Ces textes nous apprennent l’existence d’Orphée, et de prêtres qui appliquaient les « règles orphiques et enseignaient au nom d’Orphée » : les Orphéotélestes. Ils vivent en marge, séparés du corps social ; ce sont des purificateurs, spécialistes de la « vraie vie » et de l’initiation.

  • Ils ont un mode de vie ascétique, exceptionnel en Grèce : abstinence, pureté, rigueur morale, et un certain nombre d’interdictions, qui les amènent à rejeter tout le système politico-religieux.
  • Interdictions vestimentaires : ils ne peuvent porter que du blanc, la couleur est interdite.

DONNÉES FOURNIES:
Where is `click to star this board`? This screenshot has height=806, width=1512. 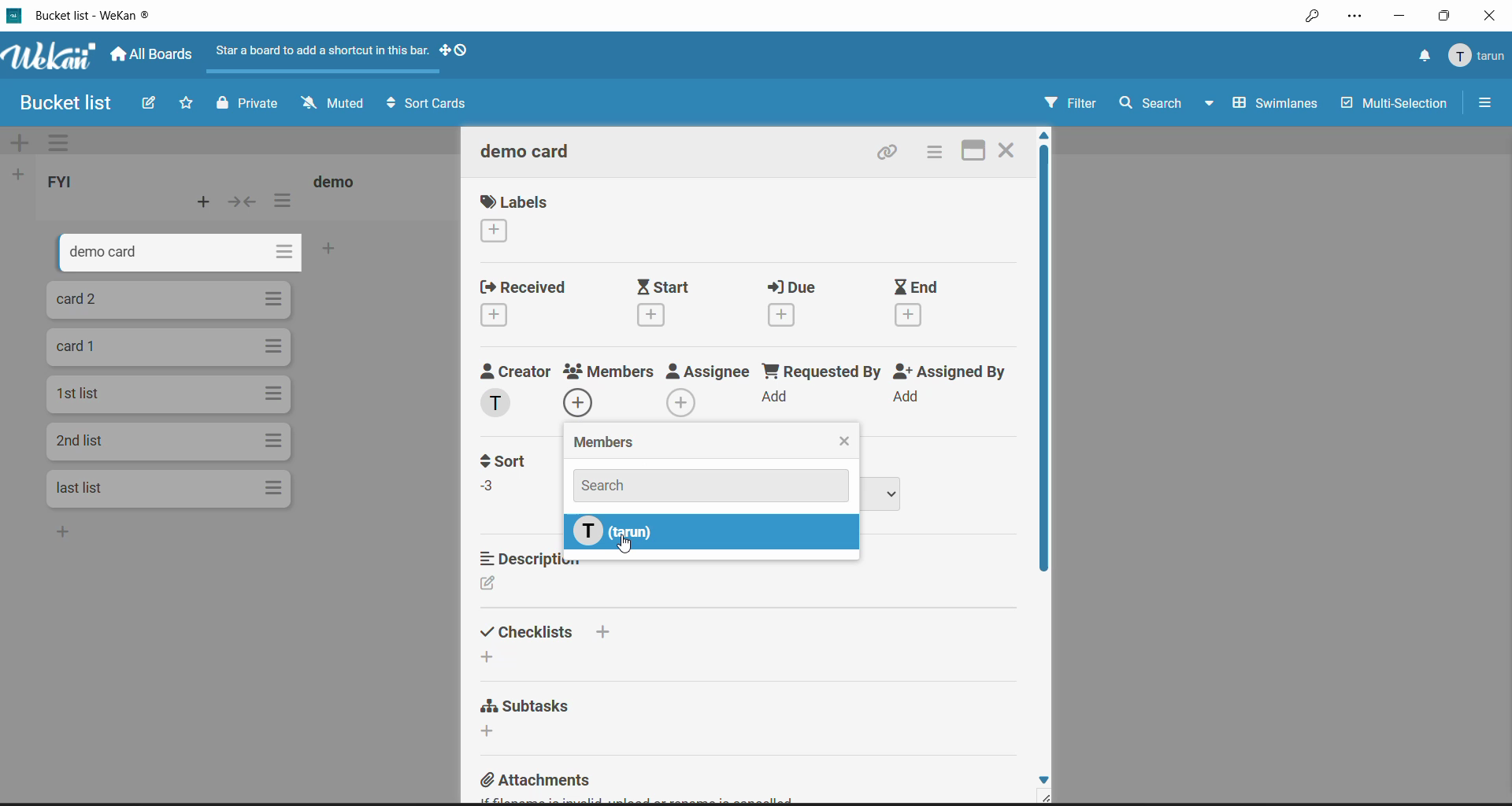
click to star this board is located at coordinates (186, 101).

DESCRIPTION DE LA TÂCHE: Recopiez à l'identique le passage sur les Orphéotélestes, depuis « Ces textes nous » jusqu'à « couleur est interdite. » inclus.

RÉSULTAT ATTENDU:
Ces textes nous apprennent l’existence d’Orphée, et de prêtres qui appliquaient les « règles orphiques et enseignaient au nom d’Orphée » : les Orphéotélestes. Ils vivent en marge, séparés du corps social ; ce sont des purificateurs, spécialistes de la « vraie vie » et de l’initiation.

  • Ils ont un mode de vie ascétique, exceptionnel en Grèce : abstinence, pureté, rigueur morale, et un certain nombre d’interdictions, qui les amènent à rejeter tout le système politico-religieux.
  • Interdictions vestimentaires : ils ne peuvent porter que du blanc, la couleur est interdite.